Estamos naufragando num mar digital de ilusão
Se estamos sós queremos encontrar alguém, se estamos com alguém queremos estar sozinhos.
Tenho andado distante, distraído e extremamente ansioso, motivos não faltam no caos em que diariamente enfrentamos. E aí nosso cérebro cansado, esgotado não consegue mais absorver tanta coisa ao mesmo tempo, separar o que é supérfluo e o que é imprescindível.
São senhas do banco, senhas do e-mail pessoal, e-mail profissional, notícias, redes sociais, listas, intermináveis listas, de compras, de tarefas, de contas, planilhas, e a gente se sente o coelho da Alice, sempre atrasado, sempre cansado, nunca em paz. E são contas, são metas, são expectativas inatingíveis e quanto mais corremos mais longe fica nosso ideal de vida pessoal ou profissional.
Se estamos sós queremos encontrar alguém, se estamos com alguém queremos estar sozinhos, os sentimentos sãos pueris, os relacionamentos cada vez mais líquidos, e vivemos com medo e incertezas, o corpo padece e a alma pena sob o jugo dos julgamentos do que é certo ou errado, nas redes sociais somos réus, advogados, juízes e especialistas em tudo; saúde, política, religião…
O cansaço mental reflete nosso cansaço físico, que tentamos disfarçar com os inúmeros filtros das redes sociais, e sorrisos falsos, felicidades fabricadas. Criar conexões tornou-se uma tarefa árdua e exaustiva. Sozinhos, ansiosos e fragilizados, mendigamos por atenção e amor, sem um pingo de amor próprio.
Onde está nossa humanidade? Seguimos naufragando (não sabemos mais navegar) num mar de aparatos tecnológicos, e todo o dia aquela fagulha de consciência nos questiona, aquela incômoda sensação de que algo não está certo, nos atormenta, por um breve momento nos desesperamos, mas logo voltamos a sorrir plasticamente para a selfie do bom dia, ou tirar uma foto do prato de café da manhã, entre outras tantas futilidades que como rebanhos aprendemos a reproduzir quase que automaticamente.
E assim seguimos com nossa frágil e falsa sensação de normalidade num mundo caótico e apocalíptico, onde o real já não faz mais sentido, pois tem marcas, é “feio”, tem dor, choro, tem cheiros e texturas, nos faz encarar nossos medos e nossas limitações.

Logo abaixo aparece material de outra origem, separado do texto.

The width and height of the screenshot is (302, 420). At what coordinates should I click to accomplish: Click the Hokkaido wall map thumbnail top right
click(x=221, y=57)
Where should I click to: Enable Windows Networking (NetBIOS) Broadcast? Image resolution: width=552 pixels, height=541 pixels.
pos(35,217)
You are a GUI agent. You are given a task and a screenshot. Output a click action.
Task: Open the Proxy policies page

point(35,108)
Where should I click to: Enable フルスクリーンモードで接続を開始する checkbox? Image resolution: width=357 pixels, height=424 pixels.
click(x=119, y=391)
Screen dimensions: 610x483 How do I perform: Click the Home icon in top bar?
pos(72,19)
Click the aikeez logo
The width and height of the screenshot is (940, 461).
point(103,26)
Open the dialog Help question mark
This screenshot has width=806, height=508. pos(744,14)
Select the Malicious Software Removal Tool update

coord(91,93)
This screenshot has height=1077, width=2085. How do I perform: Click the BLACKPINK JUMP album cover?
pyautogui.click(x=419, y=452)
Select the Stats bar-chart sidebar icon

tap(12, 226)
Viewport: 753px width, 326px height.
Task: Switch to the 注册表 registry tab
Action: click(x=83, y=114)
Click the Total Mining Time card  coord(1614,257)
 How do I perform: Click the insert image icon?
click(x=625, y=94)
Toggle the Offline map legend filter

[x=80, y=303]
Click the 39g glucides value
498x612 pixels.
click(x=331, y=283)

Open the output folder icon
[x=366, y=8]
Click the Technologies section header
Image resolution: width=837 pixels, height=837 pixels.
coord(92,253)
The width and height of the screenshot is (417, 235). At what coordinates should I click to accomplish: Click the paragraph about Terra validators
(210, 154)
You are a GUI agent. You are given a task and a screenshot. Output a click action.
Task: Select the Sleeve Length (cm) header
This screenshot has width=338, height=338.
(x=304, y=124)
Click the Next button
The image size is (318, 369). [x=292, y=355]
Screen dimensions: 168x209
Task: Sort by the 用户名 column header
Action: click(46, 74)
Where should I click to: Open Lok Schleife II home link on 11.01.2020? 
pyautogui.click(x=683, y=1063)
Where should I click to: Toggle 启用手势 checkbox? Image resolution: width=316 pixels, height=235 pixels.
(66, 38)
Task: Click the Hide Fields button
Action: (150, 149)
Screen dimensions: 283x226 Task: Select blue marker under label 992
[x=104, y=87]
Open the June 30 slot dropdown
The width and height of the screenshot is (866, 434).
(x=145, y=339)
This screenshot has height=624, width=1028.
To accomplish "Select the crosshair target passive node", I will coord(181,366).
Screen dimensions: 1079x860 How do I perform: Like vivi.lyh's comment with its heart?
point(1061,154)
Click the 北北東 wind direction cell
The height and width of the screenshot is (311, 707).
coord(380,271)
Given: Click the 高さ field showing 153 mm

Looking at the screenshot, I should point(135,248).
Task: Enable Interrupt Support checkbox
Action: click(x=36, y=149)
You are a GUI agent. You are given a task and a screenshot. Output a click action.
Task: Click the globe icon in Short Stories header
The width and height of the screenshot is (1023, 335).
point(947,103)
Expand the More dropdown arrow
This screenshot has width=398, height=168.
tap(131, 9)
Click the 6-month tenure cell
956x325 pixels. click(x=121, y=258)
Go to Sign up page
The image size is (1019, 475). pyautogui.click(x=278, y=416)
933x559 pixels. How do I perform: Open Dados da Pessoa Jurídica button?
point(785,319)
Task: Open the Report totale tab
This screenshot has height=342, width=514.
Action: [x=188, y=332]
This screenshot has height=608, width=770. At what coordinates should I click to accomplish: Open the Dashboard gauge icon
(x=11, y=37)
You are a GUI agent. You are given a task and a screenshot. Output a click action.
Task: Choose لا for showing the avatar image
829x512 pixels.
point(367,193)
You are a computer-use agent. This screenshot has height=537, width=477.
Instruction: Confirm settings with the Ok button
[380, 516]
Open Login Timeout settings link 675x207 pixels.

Cada vez mais trocamos o real pelo virtual, e gradativamente perdemos nossa humanidade e individualidade para sermos só mais um dígito no mundo perfeito e virtual.
Sorria, faça pose, seja engraçado, consciente, politizado, saiba cozinhar, pratique exercícios, saiba sobre as tendências de moda, depile-se, tenha pelos, ame os animais, seja você mesmo (porém somente se esse você couber no padrão imposto por uma minoria), saiba dançar, seja desconstruído (porém apenas o suficiente para não ser moralista), enfim faça tudo, mas lembre-se apenas no mundo virtual, porque no mundo de verdade onde você sangra, chora, tem medo, ninguém se importa, quer saber.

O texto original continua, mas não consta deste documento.